In our collective mind, to impeach a President is to give them (him, thus far, unfortunately) the boot. In actuality, it is merely a vote in the House to put the President on trial. It’s high stakes bureaucracy. A bunch of elected representatives agreeing to think about maybe, possibly…asking the Senate what they think. To impeach a president is to agree to put them on trial. Speaker Pelosi’s cagey responses on the subject are smart. To impeach Trump only to have the Senate fail to convict him would decimate any hope of actual removal. While I absolutely support the substance of Rep. Tlaib’s “impeach the motherfucker”, I believe she jumps the gun. Impeachment without removal is a failure of Democratic leadership; allowing Trump to complete his term would signal a failure of the American Experiment.
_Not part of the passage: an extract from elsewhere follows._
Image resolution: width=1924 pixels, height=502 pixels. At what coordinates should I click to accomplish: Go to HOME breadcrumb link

It would be easy to categorize me and the Pelosi Camp Democrats I support as centrist-appeasers. I am not anti-impeachment. I am anti-impeachment without conviction. Frankly, I’m not sure there would be a worse outcome for the Democrats, or for the nation. Destructive still would be to let the President complete his term, for fear of destabilizing the country. From his incredibly corrupt cabinet, to his entirely political deployment of the military to the southern border, his xenophobic and racist actions and statements, to the fact that the man is practically a Russian nesting doll himself, with egregious campaign-finance violations for a bitter, bitter dessert. “High crimes and misdemeanors” is intentionally broad. I believe that in the end it has to come down to character: do we want a womanizing, racist criminal idiot to steer our ship, and represent us to the world? This is past the point of partisan concerns.
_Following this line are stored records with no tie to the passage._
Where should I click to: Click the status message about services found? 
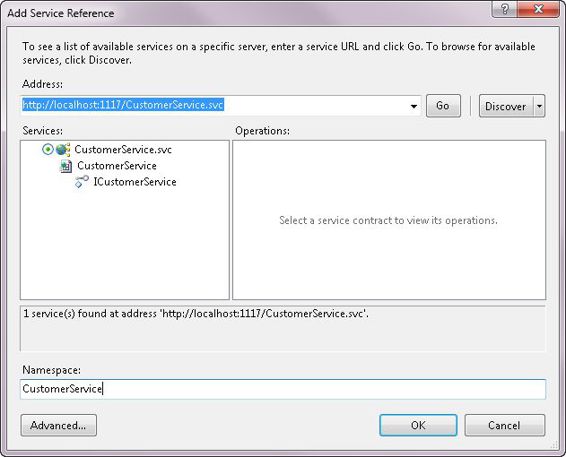click(196, 313)
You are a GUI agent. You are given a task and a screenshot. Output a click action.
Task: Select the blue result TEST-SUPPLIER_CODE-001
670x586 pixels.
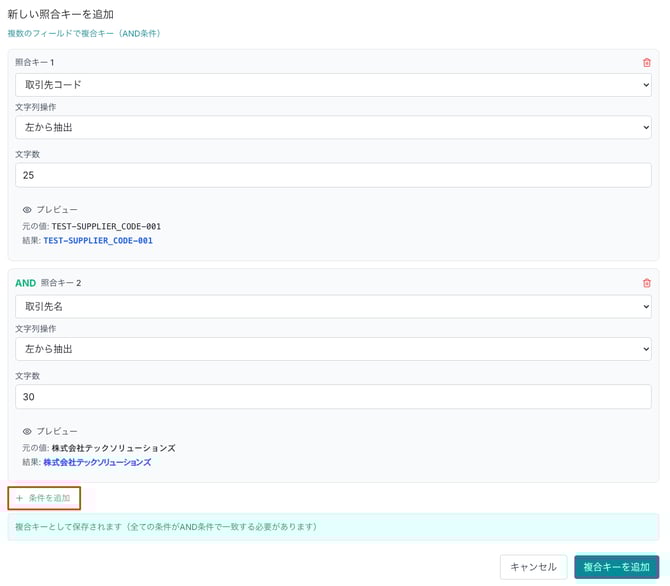tap(97, 241)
I don’t think that Speaker Pelosi will let impeachment gain any steam unless [Senate Minority Leader] Schumer has his Democrats in a row, and has done some furious horse-trading with the Republicans. What worries me is the prospect of inaction. A successful conviction of the President would require twenty Republican senators to break ranks, or the swayed mind of Speaker McConnell. President Trump is not a conservative. President Trump is a buzzword machine. Removal is the best hope for the Republican party. Might Republicans lose power for a while? Absolutely. But there would be a Republican party to reanimate, eventually. At the current trajectory, President Trump will become a lead balloon for the party exactly fifteen seconds before his successor take office. When do Republicans take power again, assuming that successor is a Democrat? 2040? President Trump’s base and the Republican base are not equal. If a large scale revolt against Speaker McConnell is unlikely (hint: it is), Mitch must walk through that fire, and permit his senators to support removal.
There is a reason why the United States is a representative democracy, and not a direct democracy. “Impeachment now!” is liberating. With removal synonymous, it is absolutely the outcome many of us desire. A desire to build bridges instead of walls, and come together as an America for all Americans, as an America for all the world. But impeachment tomorrow would not achieve this. In a discussion of this president and this era, it’s difficult to end on a high note. An impeachment misfire things make things far, far worse. Removal will be hard, politically fraught, and likely dangerous in a mortal sense. It has to happen. If not, we will have proved the United States infertile, and uncaring of its own. The experiment will be dead.